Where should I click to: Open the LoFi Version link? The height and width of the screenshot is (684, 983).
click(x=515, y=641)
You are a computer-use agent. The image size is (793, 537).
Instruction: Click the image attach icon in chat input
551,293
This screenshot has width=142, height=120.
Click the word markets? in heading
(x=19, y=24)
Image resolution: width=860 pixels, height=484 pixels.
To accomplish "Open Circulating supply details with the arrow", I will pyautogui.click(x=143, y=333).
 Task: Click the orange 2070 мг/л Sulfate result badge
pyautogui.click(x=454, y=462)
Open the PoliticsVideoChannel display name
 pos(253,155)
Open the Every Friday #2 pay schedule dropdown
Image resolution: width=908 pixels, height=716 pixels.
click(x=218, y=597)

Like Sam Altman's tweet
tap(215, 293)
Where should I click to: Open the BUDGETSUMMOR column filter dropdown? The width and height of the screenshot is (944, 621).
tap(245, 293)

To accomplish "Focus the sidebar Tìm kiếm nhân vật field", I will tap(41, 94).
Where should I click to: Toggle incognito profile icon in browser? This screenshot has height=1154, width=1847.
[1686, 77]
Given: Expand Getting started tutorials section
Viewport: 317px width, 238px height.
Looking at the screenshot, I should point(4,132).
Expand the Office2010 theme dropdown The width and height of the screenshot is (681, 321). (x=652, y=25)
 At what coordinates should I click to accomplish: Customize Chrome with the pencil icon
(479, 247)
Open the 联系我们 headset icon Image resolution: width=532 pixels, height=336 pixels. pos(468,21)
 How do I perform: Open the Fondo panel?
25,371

DIRECTIVE>
Put every line of the data above into a JSON list of strings, with one string per line and blank lines omitted.

EXERCISE RESULT>
[
  "Where should I click to: Open the LoFi Version link? The height and width of the screenshot is (684, 983).",
  "click(x=515, y=641)",
  "You are a computer-use agent. The image size is (793, 537).",
  "Instruction: Click the image attach icon in chat input",
  "551,293",
  "This screenshot has width=142, height=120.",
  "Click the word markets? in heading",
  "(x=19, y=24)",
  "Image resolution: width=860 pixels, height=484 pixels.",
  "To accomplish \"Open Circulating supply details with the arrow\", I will pyautogui.click(x=143, y=333).",
  " Task: Click the orange 2070 мг/л Sulfate result badge",
  "pyautogui.click(x=454, y=462)",
  "Open the PoliticsVideoChannel display name",
  " pos(253,155)",
  "Open the Every Friday #2 pay schedule dropdown",
  "Image resolution: width=908 pixels, height=716 pixels.",
  "click(x=218, y=597)",
  "Like Sam Altman's tweet",
  "tap(215, 293)",
  "Where should I click to: Open the BUDGETSUMMOR column filter dropdown? The width and height of the screenshot is (944, 621).",
  "tap(245, 293)",
  "To accomplish \"Focus the sidebar Tìm kiếm nhân vật field\", I will tap(41, 94).",
  "Where should I click to: Toggle incognito profile icon in browser? This screenshot has height=1154, width=1847.",
  "[1686, 77]",
  "Given: Expand Getting started tutorials section",
  "Viewport: 317px width, 238px height.",
  "Looking at the screenshot, I should point(4,132).",
  "Expand the Office2010 theme dropdown The width and height of the screenshot is (681, 321). (x=652, y=25)",
  " At what coordinates should I click to accomplish: Customize Chrome with the pencil icon",
  "(479, 247)",
  "Open the 联系我们 headset icon Image resolution: width=532 pixels, height=336 pixels. pos(468,21)",
  " How do I perform: Open the Fondo panel?",
  "25,371"
]